Just after the war, Pasquale Battista opened a small food laboratory where he worked with passion and pride up to the 1990s, mainly preserving anchovies. The traditional link between the seaside village of Cetara and preserving anchovies dates back to Ancient Times and is still going strong thanks to Pasquale Battista’ children who carry on the tradition of preserving anchovies and using the same family recipe.
In their modern well equipped laboratory the processing of our products is carried out with traditional expertise: the selection of raw materials ,product control transformation and preparation are all carried out under strictly controlled conditions in conformity with the food regulations in force. Nothing has changed and the proof is in the taste.
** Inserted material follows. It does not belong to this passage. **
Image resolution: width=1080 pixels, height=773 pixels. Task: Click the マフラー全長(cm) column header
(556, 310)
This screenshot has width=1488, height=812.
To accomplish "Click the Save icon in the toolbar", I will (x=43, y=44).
Our specialities: processing
Enthusiasm and dedication are typical qualities of the family. All Delfino Battista products are chemical and additive free, ,so that quality and flavour are kept intact. Nothing has changed over the years. Our firm guarantees its customers genuine products, natural ingredients and traditional workmanship. All this makes for a healthy balanced diet. Please note that processing is done by hand and the products are even packaged by hand.
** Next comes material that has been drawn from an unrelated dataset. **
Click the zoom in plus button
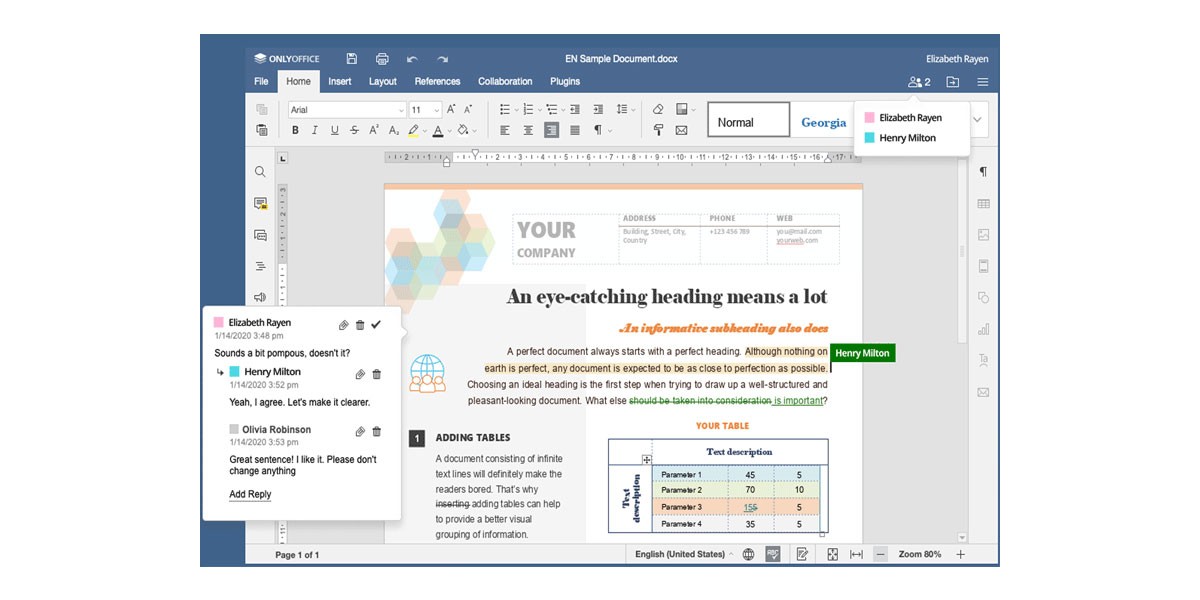 [x=960, y=554]
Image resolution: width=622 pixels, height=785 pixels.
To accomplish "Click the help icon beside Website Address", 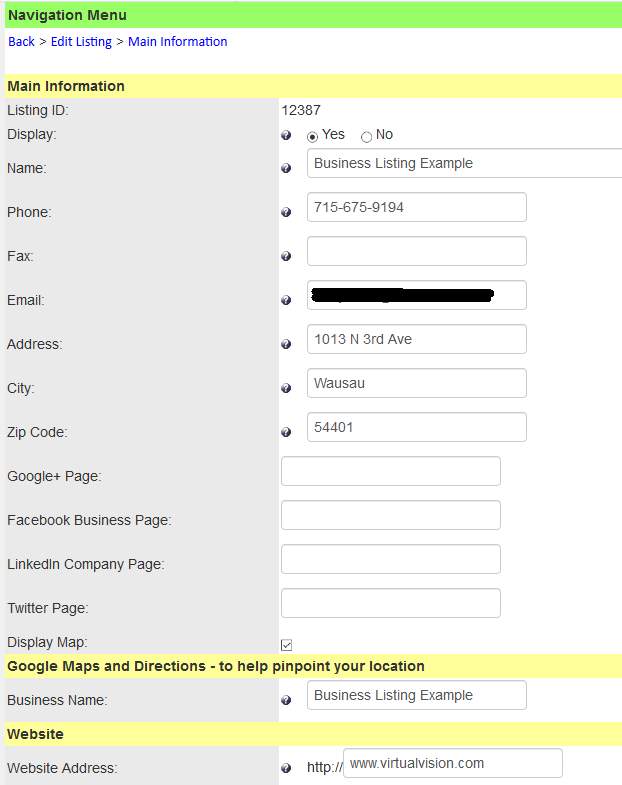I will click(x=286, y=768).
Cetara: land of our fathers
In Ancient times, many Mediterranean resorts were called Taricheiai (in Greek) or Cetaria (in Latin) as many places for processing fish were to be found there. Cetara, a delightful, small fishing village near Vietri sul Mare owes its name to this century long tradition. In the Middle Ages nearly all the Roman processing places became tuna-fishing plants and the production of garnishes and dressings became much less popular. In Cetara, Delfino Battista still carries on the tradition of fish processing and producing gourmet delicacies. Their production can be traced to Cetara’s link with the splendid waters of the Amalfi Coast. In Cetara Marina not far from the beach, Delfino Battista has now opened a retail shop where all their products can be found.